Dalam pertemuan yang dihadiri ratusan CEO (pimpinan) emiten yang dibuka Ketua Dewan Komisioner OJK Muliaman D Hadad dan dihadiri Menteri Keuangan RI, Bambang PS Brodjonegoro, mengemuka soal perizinan yang berbelit dan proses panjang yang akan melemahkan daya saing perusahaan Indonesia dalam menghadapi MEA yang akan diterapkan 31 Desember 2015.

Soal perizinan tersebut, Menteri Keuangan menyatakan akan melakukan harmonisasi menyeluruh, termasuk melakukan penyederhanaan peraturan untuk mendukung industri menghadapi MEA.

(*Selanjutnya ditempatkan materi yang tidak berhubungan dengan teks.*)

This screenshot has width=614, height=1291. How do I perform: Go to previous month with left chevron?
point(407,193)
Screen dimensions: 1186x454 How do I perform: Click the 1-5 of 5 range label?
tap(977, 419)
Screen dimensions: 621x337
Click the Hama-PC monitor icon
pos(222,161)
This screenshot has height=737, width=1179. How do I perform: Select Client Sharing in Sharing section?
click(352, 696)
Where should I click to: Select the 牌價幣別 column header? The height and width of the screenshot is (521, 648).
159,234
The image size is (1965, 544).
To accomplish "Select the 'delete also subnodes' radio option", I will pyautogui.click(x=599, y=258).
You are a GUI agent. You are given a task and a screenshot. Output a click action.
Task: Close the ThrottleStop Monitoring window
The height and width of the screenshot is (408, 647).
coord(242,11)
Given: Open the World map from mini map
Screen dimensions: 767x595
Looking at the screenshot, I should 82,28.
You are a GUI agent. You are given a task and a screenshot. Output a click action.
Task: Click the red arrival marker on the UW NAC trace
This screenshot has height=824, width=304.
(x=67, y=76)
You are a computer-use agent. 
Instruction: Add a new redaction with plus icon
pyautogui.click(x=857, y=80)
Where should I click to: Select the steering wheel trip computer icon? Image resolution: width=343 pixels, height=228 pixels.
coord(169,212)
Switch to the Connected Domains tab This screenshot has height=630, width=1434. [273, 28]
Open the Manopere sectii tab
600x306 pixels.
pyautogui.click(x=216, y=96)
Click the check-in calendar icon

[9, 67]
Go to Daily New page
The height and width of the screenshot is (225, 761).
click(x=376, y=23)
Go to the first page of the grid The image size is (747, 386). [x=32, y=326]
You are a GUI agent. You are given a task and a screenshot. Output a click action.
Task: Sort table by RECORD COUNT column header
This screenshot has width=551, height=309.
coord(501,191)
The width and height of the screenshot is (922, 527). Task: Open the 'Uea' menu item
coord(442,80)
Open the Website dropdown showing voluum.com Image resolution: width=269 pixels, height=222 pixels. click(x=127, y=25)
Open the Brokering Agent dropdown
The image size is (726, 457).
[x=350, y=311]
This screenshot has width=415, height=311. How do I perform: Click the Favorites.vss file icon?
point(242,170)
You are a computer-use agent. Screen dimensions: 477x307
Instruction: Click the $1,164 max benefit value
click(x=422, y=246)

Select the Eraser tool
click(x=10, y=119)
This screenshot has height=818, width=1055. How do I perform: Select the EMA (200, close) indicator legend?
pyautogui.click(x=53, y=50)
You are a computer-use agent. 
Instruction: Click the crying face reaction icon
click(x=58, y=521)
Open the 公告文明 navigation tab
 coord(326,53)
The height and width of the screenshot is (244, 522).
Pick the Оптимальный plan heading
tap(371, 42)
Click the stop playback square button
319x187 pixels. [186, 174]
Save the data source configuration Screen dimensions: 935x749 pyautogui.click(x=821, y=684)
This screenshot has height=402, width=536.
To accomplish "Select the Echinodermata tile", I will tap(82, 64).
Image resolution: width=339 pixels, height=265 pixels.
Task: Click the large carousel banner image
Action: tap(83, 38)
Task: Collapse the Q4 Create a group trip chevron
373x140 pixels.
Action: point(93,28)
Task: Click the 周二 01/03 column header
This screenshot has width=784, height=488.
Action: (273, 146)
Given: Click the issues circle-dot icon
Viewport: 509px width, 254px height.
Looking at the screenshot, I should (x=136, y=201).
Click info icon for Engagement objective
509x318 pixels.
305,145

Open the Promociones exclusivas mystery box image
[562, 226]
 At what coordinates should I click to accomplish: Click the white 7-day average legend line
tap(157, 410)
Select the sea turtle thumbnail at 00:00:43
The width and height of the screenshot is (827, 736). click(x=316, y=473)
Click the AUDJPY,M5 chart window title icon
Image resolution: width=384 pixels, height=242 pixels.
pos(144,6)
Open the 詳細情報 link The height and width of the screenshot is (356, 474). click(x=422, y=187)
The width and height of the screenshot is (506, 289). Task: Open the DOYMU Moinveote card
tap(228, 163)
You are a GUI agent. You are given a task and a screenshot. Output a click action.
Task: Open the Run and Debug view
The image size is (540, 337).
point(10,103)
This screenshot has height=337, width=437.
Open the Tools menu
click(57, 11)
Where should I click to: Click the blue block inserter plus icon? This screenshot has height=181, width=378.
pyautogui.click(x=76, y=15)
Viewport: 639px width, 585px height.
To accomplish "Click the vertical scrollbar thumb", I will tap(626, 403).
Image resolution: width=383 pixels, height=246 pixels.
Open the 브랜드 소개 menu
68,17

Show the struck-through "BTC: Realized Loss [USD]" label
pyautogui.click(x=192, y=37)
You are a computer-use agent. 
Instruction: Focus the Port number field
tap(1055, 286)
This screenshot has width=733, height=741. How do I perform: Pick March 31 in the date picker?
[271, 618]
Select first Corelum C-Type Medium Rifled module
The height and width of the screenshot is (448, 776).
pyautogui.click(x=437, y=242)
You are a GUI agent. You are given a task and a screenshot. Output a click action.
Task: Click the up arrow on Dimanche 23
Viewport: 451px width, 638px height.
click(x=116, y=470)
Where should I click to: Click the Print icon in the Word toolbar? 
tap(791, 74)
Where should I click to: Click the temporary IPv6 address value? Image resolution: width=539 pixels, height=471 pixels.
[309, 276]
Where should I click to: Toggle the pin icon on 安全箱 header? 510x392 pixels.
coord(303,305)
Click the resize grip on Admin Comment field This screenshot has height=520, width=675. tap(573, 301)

“Komitmen kami untuk mendukung perbaikan iklim investasi dengan memperbaiki perizinan,” katanya.

Ada sejumlah peraturan yang diminta AEI ditinjau kembali termasuk salah satu peraturan Kementerian ESDM soal tarif listrik yang dinilai diskriminatif bagi industri, peraturan mengenai Daftar Negatif Investasi (DNI) untuk mengecualikan anggota AEI.

Demikian pula rencana BEI untuk meningkatkan iuran tahunan emiten (annual listing fee), Franciscus juga mengatakan keberatan. “Kenaikan pungutan itu akan menyebabkan ekonomi biaya tinggi yang melemahkan daya saing perusahaan, sementara kita lagi menyiapkan diri menghadapi MEA. Jadi kami keberatan,” katanya.

Sebelumnya, Direktur Utama BEI Ito Warsito mengatakan mulai tahun 2015 BEI meningkatkan annual listing fee dari maksimal Rp150 juta per emiten (tergatung besarnya perusahaan emiten sesuai kapitalisasi pasar) menjadi Rp250 juta per emiten tergantung perhsahaannya (perusahaan besar membayar lebih besar dari pada perusahaan lebih kecil).

Hal itu sesuai dengan peraturan BEI yang telah dikeluarkan sejak 30 Januari 2014, namun baru diterapkan tahun 2015.